A name given in infancy, however, can convey only so much about a person. That's why there's something extra-special about a name bestowed in (more-or-less) adulthood, like the camp name. A name GIVEN by someone who knows you implies relationship and care. And I guess that's what saddened me about not having been given a camp name: the implication that no one I served with that summer either knew me well enough or cared enough to give me a name.
However, I think my lack of a camp name says more about my own introverted nature than anything ill-natured or lacking in my fellow counselors. We introverts don't readily share ourselves with just any-old-body, and the fewer people there are who really know you, the less likely you are to be given another name. But we can take heart, because God knows everyone, to the deepest recesses of the heart.
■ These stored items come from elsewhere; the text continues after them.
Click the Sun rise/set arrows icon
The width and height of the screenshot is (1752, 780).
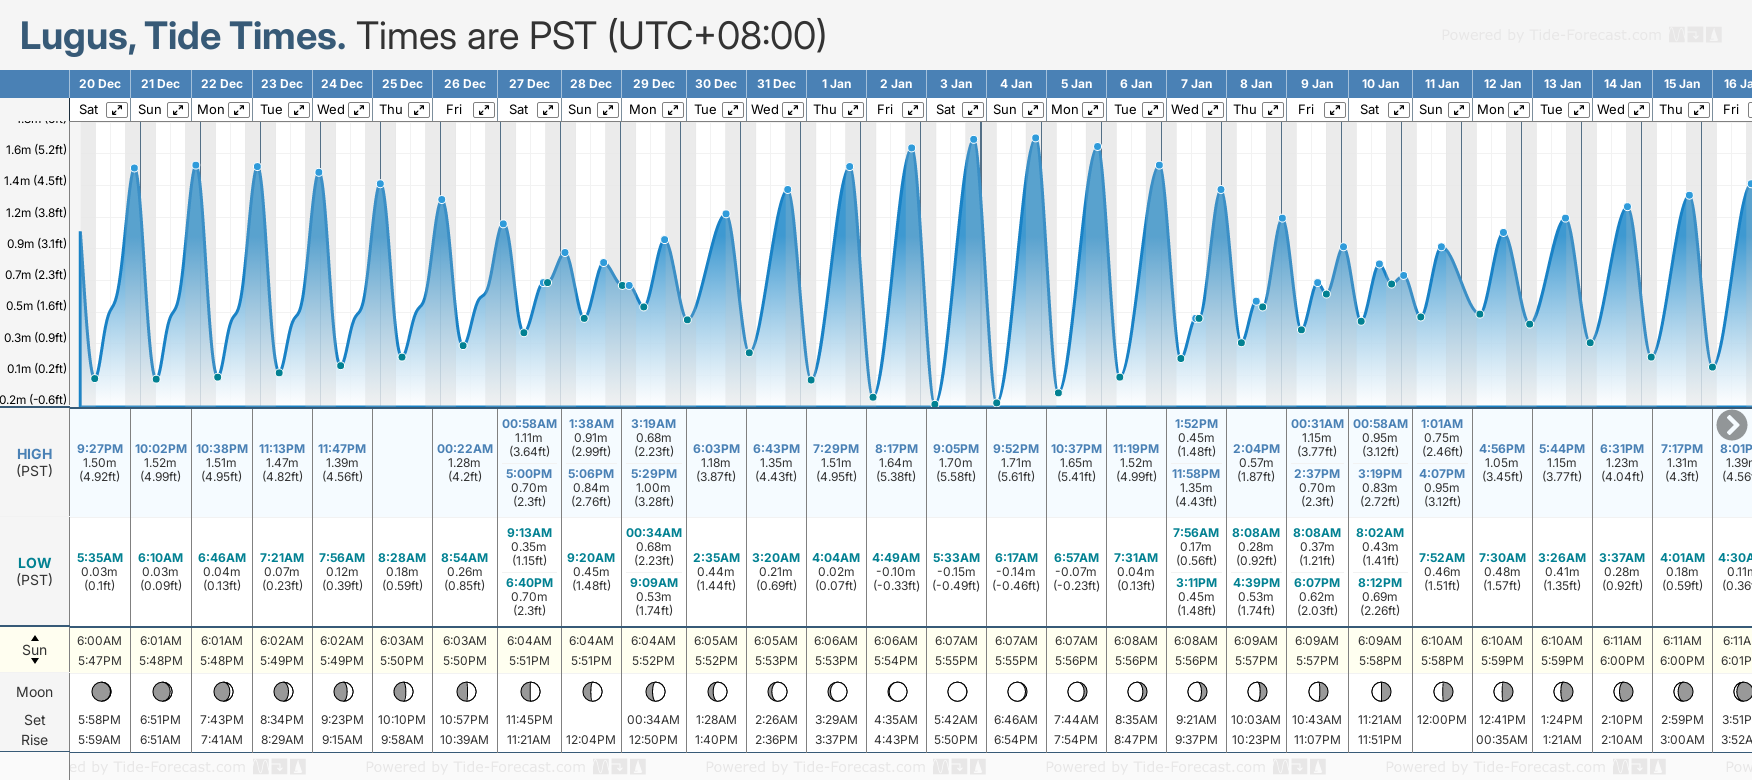[35, 649]
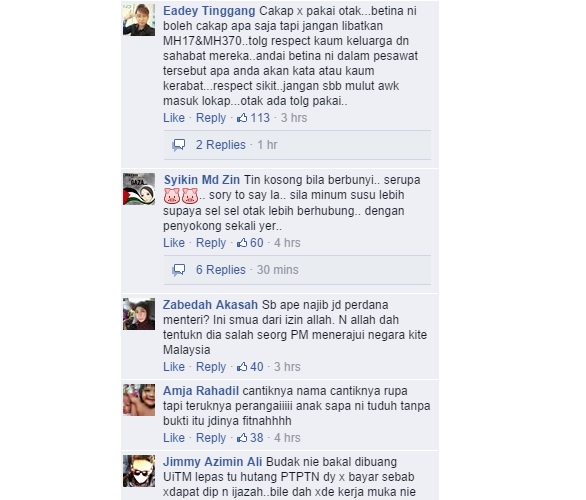Expand the 6 Replies thread
The image size is (586, 500).
(221, 270)
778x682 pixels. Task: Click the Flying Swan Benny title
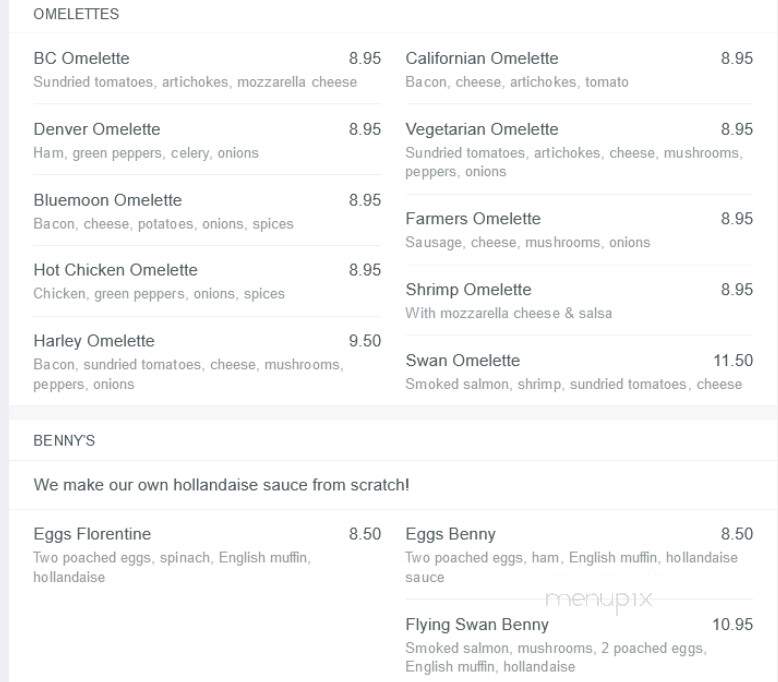click(x=477, y=624)
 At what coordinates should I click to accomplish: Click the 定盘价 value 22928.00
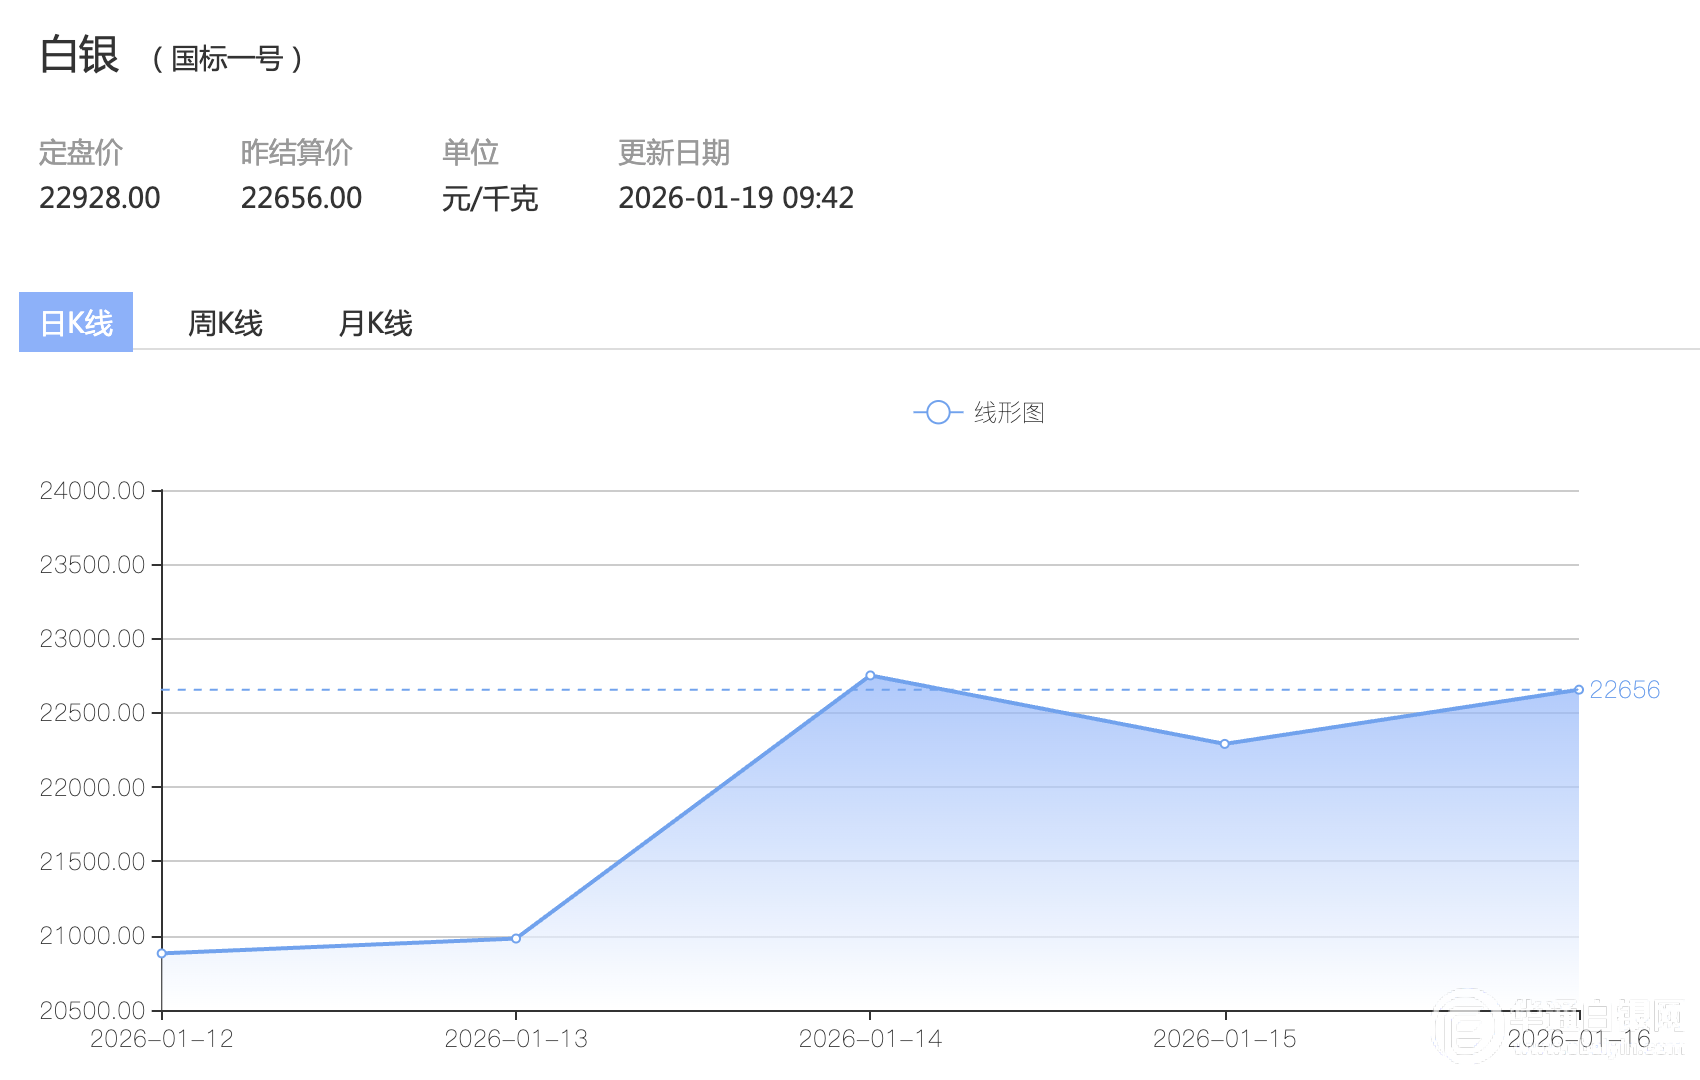pos(100,198)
God knows who you are - because He made you. And He knows what you'll accomplish - because he exists outside of the constraints of time. And God has a habit of giving people new names to better reflect who they are or what they will accomplish. Abram and Sarai became Abraham and Sarah, Simon became Peter, and Saul became Paul, to mention just a few of the most notable examples. When God claims you, God names you!

"I will also give that person a white stone with a new name written on it, known only to the one who receives it." (Revelation 2:17)
Take comfort, you lonely ones - Jesus knows your name!